• Reading text
----------
Just after noon on Wednesday, April 15, Yellowknife Centre Member of the Legislative Assembly Robert Hawkins arrived unexpectedly at EDGE’s office carrying a sizable pile of plastic envelopes, filled with signed Liberal Party membership forms with cash stapled to most of them. He asked me to join him in our boardroom.
Over the past two and a half months, he told me, he’d signed up 450 new Liberal members, and now, after withdrawing from the nominee race two weeks ago, he was returning the membership forms and payments to people he’d signed up. He let me snap some photos and then took off, forms in tow, without taking questions.
We’re still unsure why he showed this to us. Hawkins himself wasn’t clear on his own motivation; our best guess is he wanted to display the amount of support he’d gathered during his abortive run at the party nomination. Usually politicians don’t show up in journalists’ offices with material that’s going to provoke more questions than answers (and we certainly can’t confirm his claim that he signed up 450 members — an astronomical number by the standards of federal party membership in the NWT; he did not give us time to count the forms). The experience, however, left us with questions.
----------
• What is asked
[A] Rewrite the section of the passage about Robert Hawkins that opens with "Over the past" and closes with "without taking questions.", swapping "two weeks ago" for "three weeks ago".
[B] Pick up the passage about Robert Hawkins after its final sentence and carry it forward.
The material plays no part in this work.

• Dataset content
----------
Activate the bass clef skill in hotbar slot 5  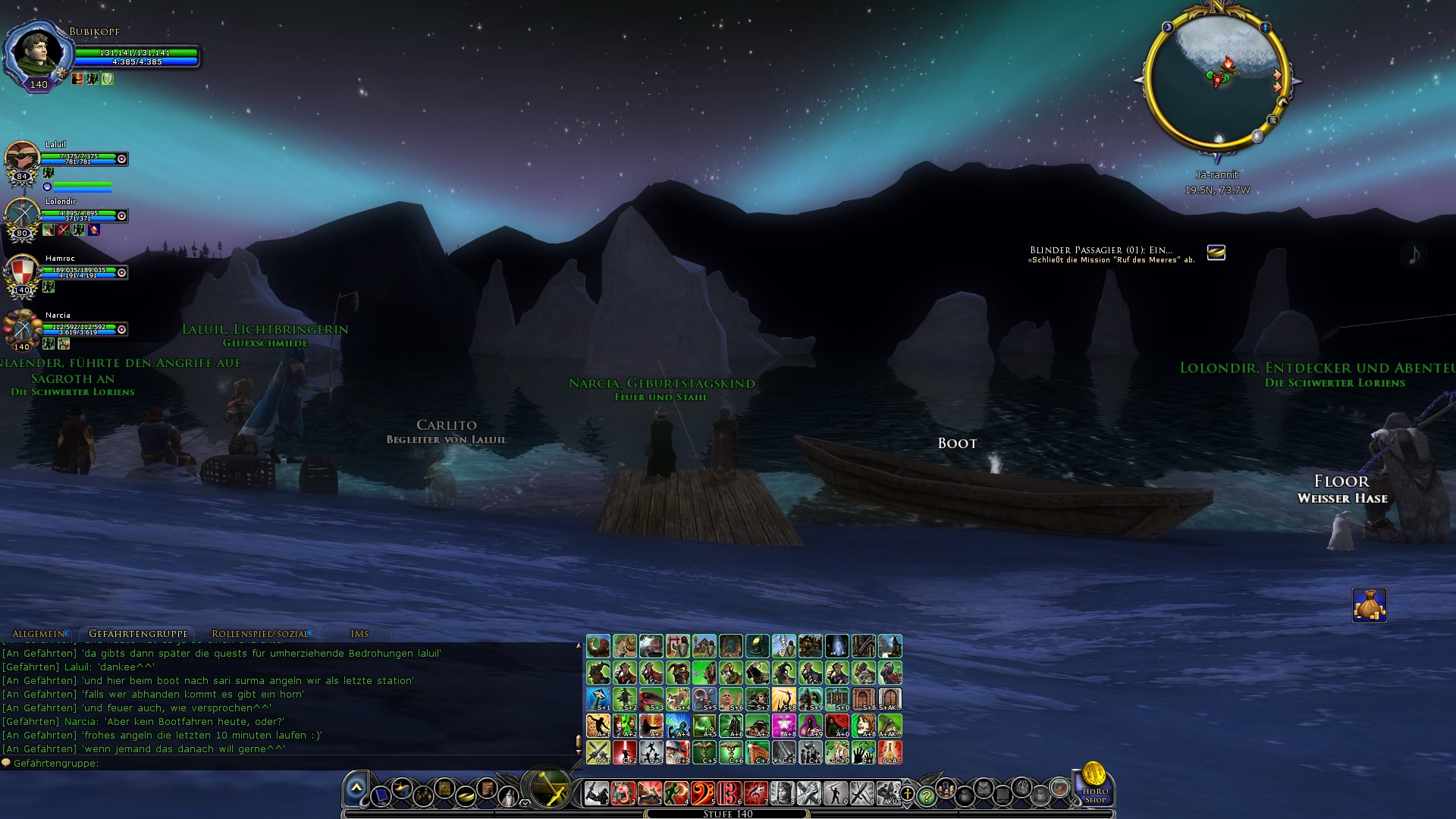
----------
• Exercise results
[A]
Over the past two and a half months, he told me, he’d signed up 450 new Liberal members, and now, after withdrawing from the nominee race three weeks ago, he was returning the membership forms and payments to people he’d signed up. He let me snap some photos and then took off, forms in tow, without taking questions.

[B]
Why was cash stapled to downloaded forms that said in bold red type “Payment by cheque or credit card only”?
And why did Hawkins still have membership forms one would assume he should have turned in for processing months ago?
Breaking party policy
Liberal Party policy on membership signup is clear: cash is an acceptable form of payment when using downloaded forms. The policy logic is clear enough; with downloadable forms, it’s impossible to tell where the money trail leads.
To be absolutely clear, there’s no evidence of any fiscal malpractice. But for the past several months, Hawkins has been directly contravening party policy by printing out downloadable forms en masse and signing people up with cash rather than credit or cheque.
When we questioned him about this in a subsequent phone interview, Hawkins claimed he was given permission to do so by Liberal Party brass during a conference call in late October.
“I hope they remember the conversation,” he told me before I called the Liberal Party’s Ottawa office to confirm his story.
According to Hawkins, he was told by two Liberal operatives — the party’s national director of operations, Robert Jamieson, and Richard Maximus, whose title he did not recall — that he was allowed to use cash with downloadable forms, as long as he stapled R-1 forms to them before sending them in. (R-1 forms are a type of membership form that can only be requested by party members, and individuals can only have up to 25 at a time).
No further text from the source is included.